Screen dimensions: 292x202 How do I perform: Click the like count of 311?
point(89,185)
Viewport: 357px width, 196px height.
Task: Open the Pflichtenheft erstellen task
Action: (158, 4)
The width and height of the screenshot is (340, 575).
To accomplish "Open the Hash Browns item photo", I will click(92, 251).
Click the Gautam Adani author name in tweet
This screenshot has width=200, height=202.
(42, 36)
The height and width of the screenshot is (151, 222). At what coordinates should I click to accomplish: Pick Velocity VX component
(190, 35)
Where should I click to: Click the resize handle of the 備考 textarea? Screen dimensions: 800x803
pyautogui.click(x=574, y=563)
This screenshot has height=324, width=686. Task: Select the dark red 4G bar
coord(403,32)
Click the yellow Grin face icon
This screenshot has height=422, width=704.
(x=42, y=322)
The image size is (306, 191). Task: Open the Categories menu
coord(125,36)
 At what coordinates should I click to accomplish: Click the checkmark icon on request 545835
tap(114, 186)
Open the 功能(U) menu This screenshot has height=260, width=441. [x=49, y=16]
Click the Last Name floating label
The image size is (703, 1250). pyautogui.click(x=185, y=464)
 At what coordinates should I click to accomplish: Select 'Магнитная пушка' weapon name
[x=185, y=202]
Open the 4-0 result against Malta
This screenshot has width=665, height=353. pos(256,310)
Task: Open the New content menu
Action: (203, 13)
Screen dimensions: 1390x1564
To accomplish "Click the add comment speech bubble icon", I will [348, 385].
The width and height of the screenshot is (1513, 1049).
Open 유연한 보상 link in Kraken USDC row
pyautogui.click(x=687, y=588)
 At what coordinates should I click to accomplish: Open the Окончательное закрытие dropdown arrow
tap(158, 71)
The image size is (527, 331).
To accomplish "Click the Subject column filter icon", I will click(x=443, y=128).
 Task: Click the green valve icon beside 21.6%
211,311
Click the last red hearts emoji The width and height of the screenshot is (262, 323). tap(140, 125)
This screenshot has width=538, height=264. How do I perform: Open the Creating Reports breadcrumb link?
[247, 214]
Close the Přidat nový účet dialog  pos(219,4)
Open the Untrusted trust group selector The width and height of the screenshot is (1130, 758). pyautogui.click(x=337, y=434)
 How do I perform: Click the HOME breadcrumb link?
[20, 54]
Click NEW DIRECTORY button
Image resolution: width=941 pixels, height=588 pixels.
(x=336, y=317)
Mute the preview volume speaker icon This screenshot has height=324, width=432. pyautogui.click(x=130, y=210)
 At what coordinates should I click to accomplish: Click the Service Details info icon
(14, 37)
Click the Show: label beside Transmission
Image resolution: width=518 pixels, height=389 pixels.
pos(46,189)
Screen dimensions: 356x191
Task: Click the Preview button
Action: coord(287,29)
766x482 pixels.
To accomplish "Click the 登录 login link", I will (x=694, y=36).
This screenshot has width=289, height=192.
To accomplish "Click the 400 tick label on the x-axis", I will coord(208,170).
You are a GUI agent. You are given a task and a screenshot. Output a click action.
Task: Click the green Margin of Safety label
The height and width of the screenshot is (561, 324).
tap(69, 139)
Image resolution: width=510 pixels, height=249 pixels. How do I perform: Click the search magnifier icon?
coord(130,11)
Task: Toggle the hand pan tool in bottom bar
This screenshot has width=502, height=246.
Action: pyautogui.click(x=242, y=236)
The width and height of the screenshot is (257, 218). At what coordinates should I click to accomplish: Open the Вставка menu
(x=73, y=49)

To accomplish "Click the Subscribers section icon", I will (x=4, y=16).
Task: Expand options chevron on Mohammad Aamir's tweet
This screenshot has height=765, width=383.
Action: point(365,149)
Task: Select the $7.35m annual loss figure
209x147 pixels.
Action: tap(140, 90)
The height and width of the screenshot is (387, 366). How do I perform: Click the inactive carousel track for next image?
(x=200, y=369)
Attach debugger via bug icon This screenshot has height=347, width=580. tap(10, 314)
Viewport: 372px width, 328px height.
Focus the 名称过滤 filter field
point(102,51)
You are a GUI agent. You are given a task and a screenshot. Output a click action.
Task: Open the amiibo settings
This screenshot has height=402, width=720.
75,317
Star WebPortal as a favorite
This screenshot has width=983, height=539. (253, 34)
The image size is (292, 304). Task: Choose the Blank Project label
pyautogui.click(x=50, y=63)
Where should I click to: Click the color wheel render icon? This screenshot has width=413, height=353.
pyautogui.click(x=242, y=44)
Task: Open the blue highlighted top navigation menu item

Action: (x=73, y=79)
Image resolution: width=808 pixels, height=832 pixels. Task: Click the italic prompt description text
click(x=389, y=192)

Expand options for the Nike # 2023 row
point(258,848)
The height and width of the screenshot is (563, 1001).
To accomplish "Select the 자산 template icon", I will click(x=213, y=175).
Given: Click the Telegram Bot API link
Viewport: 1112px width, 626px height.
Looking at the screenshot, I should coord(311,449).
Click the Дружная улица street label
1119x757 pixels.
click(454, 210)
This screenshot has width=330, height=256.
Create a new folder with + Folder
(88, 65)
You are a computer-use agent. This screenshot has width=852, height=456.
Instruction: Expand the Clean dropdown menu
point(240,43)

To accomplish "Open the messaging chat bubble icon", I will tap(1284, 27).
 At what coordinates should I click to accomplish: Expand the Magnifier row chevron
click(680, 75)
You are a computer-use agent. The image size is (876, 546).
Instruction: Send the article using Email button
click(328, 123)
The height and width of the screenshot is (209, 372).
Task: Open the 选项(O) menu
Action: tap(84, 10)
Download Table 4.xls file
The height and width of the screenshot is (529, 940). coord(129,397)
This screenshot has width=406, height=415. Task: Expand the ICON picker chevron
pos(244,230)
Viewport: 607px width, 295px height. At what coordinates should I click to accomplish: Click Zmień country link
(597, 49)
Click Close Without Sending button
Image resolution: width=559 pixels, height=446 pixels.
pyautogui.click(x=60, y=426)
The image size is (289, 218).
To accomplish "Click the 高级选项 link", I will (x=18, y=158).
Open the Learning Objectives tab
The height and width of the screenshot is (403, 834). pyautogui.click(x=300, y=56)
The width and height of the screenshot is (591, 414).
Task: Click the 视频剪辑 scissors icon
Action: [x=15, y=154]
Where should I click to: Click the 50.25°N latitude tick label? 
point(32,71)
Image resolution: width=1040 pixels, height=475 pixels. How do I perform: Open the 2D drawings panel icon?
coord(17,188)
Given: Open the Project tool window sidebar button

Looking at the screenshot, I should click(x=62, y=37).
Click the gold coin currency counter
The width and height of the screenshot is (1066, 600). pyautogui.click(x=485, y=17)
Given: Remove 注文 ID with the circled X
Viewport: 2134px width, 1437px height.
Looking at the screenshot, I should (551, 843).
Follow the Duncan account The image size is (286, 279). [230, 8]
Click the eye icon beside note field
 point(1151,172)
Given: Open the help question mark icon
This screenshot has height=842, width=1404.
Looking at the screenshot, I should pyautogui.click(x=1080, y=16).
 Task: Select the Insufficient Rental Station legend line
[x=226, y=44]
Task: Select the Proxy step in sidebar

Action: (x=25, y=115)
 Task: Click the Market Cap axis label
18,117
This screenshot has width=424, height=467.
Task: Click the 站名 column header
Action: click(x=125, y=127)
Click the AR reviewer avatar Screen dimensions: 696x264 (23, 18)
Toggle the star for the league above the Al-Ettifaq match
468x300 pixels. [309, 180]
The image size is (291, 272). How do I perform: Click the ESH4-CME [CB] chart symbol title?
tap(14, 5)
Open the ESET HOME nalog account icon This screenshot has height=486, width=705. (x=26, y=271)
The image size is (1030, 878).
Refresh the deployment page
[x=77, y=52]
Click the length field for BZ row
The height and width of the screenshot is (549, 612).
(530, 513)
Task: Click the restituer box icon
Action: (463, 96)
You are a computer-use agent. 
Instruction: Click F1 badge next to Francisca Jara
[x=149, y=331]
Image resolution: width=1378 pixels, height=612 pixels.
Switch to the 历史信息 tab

=-=-=-=-=

▶ _WHAT YOU WILL DO_:
Copy out the lines from the one containing "This screenshot has width=330, height=256." through the one containing "will tap(1284, 27).", changing "screenshot" to "capture" and leaving everything else as it is.

▶ _EXERCISE RESPONSE_:
This capture has width=330, height=256.
Create a new folder with + Folder
(88, 65)
You are a computer-use agent. This capture has width=852, height=456.
Instruction: Expand the Clean dropdown menu
point(240,43)

To accomplish "Open the messaging chat bubble icon", I will tap(1284, 27).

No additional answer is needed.